Di Biase v. 1004904 Ontario Limited O/A Canada Pure Water Co. Ltd, 2019 HRTO 1005
This Application alleges discrimination in employment because of disability contrary to the Human Rights Code, R.S.O. 1990, c. H.19, as amended (“the Code”). The applicant was ordered by his physician to be off work for four weeks following a heart attack and he informed his employer, the respondent. The applicant did work for the respondent while he was off work. In the time that he was off there was some dispute about the hours for which he would be paid for. When the applicant returned to work, he was notified that he was being terminated due to his ongoing health concerns. The legal test applied to determine whether an employee has experience discrimination in employment because of disability was whether: (1) The employee has or had a disability; (2) The employee experienced an adverse impact; and (3) The fact that the employee has or had a disability was a factor that contributed to the adverse impact.
The Tribunal confirmed that even if an employer terminates the employment relationship because the employee has had a disability, the termination is discriminatory whether or not there is an actual disability at the time of the termination. The Tribunal further found that there was no evidence of any other reason why the applicant’s employment would have been terminated at that time. The applicant’s inference that this was done due to his disability was therefore clear based on the sequence of events. The Tribunal concluded that the applicant was entitled to loss wages of $93,431 as well as $10,000 of compensation for injury to dignity, feelings and self-respect.
Yvette Beals and 3268073 Nova Scotia Limited o/a Dartmouth Comfort Inn (Windmill Road location) and The Nova Scotia Human Rights Commission
This decision involves an application alleging that the respondent discriminated against the Applicant, Yvette Beals, on the basis of mental disability in employment contrary to s. 13 of the Human Rights Act, RSNS 1989, c 214 . In this matter, the applicant alleged that Darmouth Comfort Inn terminated Ms. Beals from employment on October 13, 2017 and she filed a complaint with the Nova Scotia Human Rights Commission on December 23, 2017.

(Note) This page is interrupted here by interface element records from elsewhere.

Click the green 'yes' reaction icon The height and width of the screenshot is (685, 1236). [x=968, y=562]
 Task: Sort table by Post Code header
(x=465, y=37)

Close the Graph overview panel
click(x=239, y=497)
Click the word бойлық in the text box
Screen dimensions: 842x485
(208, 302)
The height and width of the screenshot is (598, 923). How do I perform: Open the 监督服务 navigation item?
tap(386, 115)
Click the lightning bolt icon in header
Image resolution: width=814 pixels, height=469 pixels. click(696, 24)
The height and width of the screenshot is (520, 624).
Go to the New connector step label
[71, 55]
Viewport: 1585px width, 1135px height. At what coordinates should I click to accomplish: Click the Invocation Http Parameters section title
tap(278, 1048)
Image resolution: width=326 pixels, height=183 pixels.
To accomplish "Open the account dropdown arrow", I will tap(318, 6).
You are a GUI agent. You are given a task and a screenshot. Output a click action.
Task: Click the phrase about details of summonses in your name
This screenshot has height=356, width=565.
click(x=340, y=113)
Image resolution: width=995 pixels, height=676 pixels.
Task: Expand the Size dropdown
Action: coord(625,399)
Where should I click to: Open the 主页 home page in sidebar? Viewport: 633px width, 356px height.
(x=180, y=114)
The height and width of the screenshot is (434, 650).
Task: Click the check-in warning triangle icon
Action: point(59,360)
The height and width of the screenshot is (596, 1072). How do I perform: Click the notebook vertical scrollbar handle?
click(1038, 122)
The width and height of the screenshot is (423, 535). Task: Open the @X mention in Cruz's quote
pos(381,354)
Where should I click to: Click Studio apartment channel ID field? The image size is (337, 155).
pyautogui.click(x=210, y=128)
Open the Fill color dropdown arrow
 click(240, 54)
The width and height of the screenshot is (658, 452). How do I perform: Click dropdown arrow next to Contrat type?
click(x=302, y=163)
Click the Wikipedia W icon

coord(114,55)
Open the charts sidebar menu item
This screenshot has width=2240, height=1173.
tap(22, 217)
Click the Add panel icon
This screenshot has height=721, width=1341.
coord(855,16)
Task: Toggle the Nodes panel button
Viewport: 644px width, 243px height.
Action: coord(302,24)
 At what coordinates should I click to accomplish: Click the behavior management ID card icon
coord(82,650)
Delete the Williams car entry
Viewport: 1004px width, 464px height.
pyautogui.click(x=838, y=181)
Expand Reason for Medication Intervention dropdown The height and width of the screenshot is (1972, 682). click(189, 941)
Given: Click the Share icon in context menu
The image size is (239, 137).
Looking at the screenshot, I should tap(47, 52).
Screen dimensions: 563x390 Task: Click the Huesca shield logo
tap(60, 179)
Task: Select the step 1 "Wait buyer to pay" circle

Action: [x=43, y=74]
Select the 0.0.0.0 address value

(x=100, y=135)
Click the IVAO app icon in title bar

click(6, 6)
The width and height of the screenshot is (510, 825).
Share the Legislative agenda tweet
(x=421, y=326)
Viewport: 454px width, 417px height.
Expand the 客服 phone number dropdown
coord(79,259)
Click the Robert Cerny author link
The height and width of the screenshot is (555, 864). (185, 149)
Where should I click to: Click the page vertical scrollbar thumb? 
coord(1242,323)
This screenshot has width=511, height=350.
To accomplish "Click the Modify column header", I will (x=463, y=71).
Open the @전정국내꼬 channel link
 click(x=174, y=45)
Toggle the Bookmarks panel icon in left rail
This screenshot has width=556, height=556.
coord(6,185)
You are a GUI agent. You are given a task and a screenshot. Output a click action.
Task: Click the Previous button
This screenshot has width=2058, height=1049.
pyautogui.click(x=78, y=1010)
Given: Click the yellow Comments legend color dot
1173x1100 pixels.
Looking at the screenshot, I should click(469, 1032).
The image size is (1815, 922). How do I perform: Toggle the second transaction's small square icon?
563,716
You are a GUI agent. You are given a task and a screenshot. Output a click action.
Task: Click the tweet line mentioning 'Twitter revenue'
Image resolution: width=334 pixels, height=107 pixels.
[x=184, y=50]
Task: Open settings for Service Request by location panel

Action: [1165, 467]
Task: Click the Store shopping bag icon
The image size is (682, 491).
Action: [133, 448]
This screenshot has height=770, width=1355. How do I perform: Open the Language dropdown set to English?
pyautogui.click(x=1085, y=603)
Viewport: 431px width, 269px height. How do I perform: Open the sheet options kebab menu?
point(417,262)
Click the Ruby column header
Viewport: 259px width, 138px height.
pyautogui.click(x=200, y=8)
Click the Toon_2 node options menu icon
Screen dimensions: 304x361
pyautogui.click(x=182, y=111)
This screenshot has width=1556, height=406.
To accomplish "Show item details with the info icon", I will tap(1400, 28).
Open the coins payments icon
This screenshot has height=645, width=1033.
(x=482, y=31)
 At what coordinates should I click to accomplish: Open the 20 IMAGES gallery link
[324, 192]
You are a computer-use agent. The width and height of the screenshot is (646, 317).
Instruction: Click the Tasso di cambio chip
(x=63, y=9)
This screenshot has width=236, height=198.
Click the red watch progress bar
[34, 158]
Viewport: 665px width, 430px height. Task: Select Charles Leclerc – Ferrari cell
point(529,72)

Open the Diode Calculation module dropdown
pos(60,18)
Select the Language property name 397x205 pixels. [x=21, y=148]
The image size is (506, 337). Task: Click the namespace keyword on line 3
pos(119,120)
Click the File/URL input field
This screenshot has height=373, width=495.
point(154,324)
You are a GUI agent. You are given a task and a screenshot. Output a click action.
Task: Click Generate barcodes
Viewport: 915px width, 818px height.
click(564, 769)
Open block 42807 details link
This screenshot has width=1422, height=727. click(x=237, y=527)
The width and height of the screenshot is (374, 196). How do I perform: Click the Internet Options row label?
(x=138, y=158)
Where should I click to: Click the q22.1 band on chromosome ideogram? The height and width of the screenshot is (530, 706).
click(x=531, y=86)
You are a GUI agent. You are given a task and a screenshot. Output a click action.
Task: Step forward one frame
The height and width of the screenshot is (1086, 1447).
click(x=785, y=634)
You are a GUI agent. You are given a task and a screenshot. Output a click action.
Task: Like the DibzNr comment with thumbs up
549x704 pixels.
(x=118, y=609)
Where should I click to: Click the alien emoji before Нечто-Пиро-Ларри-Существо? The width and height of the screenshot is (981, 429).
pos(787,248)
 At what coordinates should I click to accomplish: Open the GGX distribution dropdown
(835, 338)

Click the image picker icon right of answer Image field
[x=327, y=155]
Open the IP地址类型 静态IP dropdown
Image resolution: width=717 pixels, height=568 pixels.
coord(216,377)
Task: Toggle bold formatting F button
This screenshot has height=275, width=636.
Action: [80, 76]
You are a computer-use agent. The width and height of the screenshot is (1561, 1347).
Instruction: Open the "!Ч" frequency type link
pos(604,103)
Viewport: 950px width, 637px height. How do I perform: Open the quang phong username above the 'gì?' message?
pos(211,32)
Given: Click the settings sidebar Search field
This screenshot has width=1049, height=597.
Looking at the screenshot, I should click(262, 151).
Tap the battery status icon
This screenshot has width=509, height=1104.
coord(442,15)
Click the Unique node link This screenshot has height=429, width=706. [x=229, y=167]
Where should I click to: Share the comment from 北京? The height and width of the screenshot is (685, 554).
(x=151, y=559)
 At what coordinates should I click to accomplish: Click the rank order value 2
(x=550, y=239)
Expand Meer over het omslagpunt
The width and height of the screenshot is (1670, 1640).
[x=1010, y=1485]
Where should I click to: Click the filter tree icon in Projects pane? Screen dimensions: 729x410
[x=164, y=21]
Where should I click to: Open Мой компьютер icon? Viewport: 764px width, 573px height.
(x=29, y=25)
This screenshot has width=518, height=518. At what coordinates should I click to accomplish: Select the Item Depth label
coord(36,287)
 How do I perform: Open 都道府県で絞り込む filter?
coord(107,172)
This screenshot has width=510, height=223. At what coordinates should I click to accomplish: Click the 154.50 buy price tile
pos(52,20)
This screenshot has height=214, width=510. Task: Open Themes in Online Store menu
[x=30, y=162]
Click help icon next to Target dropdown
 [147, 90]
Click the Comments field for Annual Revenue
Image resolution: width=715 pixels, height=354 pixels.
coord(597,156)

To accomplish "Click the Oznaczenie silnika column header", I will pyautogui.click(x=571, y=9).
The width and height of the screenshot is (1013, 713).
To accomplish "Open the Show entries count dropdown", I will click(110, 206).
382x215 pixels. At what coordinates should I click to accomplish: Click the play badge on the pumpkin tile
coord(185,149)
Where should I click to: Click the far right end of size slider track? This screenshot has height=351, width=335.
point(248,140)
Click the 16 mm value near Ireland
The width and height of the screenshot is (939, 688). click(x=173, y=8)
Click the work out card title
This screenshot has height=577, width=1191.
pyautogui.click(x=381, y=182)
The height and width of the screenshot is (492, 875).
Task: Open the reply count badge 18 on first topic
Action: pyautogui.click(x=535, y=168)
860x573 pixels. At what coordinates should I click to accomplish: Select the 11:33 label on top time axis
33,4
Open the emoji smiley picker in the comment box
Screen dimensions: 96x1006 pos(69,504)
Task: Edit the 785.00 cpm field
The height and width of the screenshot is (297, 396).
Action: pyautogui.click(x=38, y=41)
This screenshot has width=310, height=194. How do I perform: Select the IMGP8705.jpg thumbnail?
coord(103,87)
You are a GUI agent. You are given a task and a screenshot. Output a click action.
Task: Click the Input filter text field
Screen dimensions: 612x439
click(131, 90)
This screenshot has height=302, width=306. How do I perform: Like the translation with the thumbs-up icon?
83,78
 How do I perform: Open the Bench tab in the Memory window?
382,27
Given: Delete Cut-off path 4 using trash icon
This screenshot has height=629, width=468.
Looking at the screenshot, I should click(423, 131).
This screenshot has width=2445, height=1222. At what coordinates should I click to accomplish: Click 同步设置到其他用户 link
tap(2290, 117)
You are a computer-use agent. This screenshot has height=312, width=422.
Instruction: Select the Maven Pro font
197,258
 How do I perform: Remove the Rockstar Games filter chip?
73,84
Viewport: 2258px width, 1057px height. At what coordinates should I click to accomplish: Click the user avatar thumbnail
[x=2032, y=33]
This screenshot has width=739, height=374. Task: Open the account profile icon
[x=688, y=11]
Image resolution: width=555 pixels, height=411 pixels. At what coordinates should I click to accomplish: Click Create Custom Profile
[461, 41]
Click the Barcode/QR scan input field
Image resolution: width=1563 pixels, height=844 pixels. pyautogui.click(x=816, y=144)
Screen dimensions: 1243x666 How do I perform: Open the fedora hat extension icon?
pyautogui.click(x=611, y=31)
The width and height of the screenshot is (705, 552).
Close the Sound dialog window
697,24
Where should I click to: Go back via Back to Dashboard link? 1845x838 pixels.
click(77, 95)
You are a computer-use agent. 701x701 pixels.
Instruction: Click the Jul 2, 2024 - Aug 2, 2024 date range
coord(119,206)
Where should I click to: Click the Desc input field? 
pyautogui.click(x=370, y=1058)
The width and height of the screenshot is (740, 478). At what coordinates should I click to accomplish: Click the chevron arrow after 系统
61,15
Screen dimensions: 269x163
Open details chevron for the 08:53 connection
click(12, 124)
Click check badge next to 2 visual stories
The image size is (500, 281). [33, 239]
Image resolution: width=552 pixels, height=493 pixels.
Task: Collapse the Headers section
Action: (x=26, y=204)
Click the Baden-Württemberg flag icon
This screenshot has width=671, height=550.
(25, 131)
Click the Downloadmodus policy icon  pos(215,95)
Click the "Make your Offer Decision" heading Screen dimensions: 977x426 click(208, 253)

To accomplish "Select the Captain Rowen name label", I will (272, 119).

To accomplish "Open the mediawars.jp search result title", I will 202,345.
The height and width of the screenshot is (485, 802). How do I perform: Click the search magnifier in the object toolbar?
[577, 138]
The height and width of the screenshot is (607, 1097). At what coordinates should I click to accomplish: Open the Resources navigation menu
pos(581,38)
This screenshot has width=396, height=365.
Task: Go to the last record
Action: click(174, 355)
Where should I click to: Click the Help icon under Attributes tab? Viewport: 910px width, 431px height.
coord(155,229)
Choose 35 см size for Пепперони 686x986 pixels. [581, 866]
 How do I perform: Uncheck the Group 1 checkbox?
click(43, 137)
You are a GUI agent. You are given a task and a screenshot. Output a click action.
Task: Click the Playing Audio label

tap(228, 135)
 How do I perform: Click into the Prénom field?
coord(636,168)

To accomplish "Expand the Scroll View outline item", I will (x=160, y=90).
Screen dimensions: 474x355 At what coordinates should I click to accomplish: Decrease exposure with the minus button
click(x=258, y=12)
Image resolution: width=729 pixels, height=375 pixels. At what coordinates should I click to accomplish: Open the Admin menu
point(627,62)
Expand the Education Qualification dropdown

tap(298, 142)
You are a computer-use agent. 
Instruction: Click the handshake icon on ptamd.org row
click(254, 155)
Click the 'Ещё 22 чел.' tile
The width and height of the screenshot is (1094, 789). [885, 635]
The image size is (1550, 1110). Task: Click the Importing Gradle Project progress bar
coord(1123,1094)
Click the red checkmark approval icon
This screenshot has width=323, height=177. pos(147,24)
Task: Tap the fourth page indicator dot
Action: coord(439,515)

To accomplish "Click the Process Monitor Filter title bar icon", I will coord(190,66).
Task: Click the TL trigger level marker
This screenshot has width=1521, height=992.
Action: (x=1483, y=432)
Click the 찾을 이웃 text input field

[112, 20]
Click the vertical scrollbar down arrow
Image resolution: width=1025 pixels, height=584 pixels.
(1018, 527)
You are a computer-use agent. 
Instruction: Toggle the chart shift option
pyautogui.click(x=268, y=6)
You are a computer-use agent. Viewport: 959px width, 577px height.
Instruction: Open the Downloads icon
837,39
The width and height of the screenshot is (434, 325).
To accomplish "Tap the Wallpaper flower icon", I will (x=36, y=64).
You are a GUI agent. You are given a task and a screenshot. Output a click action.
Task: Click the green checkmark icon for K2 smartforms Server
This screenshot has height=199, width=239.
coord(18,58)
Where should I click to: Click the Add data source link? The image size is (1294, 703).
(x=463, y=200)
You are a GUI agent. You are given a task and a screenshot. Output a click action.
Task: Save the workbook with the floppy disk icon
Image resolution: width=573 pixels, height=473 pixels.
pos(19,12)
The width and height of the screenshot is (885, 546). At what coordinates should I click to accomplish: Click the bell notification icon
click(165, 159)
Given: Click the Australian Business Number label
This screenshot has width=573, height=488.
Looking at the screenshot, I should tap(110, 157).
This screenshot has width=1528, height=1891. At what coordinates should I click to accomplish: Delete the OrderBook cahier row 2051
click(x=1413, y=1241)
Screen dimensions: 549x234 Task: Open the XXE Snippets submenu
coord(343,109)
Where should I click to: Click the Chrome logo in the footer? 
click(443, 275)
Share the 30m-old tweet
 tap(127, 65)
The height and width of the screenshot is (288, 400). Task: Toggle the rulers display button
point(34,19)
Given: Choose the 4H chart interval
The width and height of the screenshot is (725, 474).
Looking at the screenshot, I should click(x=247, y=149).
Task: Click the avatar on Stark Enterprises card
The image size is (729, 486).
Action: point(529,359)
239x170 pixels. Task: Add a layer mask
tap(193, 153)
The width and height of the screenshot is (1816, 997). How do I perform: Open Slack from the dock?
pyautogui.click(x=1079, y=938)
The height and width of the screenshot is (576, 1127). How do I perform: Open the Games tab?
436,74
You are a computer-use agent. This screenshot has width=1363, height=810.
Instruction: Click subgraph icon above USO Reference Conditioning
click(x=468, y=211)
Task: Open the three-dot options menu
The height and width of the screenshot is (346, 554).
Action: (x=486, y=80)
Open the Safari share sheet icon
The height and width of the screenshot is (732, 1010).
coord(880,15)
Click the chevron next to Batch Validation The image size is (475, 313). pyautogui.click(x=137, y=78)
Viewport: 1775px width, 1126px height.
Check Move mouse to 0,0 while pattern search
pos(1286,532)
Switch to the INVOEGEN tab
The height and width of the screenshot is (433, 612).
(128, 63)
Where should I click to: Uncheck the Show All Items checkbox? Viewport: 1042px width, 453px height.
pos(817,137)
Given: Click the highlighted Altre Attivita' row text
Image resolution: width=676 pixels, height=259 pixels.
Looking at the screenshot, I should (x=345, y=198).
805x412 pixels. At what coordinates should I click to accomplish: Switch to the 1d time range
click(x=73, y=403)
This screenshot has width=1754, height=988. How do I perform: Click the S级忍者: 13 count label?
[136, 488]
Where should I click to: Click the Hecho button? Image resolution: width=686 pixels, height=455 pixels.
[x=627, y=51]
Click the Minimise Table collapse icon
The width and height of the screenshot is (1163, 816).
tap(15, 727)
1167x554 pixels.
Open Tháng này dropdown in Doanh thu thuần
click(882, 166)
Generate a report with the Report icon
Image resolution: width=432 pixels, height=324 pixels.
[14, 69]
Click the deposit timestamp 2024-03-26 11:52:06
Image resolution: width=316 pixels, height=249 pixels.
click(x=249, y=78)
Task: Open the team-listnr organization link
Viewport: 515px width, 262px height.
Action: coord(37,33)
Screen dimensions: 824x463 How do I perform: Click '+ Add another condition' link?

Ms. Beals felt that she was performing her job tasks competently, however, she experienced anxiety and distress that she attributed to her work at the front desk of the Inn. Ms. Beals asked for her hours to be reduced, and eventually she visited a physician who believed that she needed to take time off of work entirely. There were no discussions on the telephone or in writing about terminating Ms Beals’ employment when she went off of work for health reasons. When Ms Beals was cleared to return to work several months later, the Inn staff advised that they did not have any work available for her and that they would pay her two weeks notice and terminate her employment. Ms. Beals was also advised that staff had been advocating for her not to be brought back on as an employee.
The Commission believed that Ms. Beals did establish that she had a mental disability and that the Inn staff knew about her mental distress. When Ms. Beals notified the Inn that she was able to return to work, the negative response was immediate and abrupt. There was no inquiry about Ms. Beals’ health. The Board of Inquiry held that the parties should move forward with a mediation between themselves with the assistance of the Commission to determine whether there is an avenue for Ms. Beals to return to employment, or alternatively whether she could receive termination pay.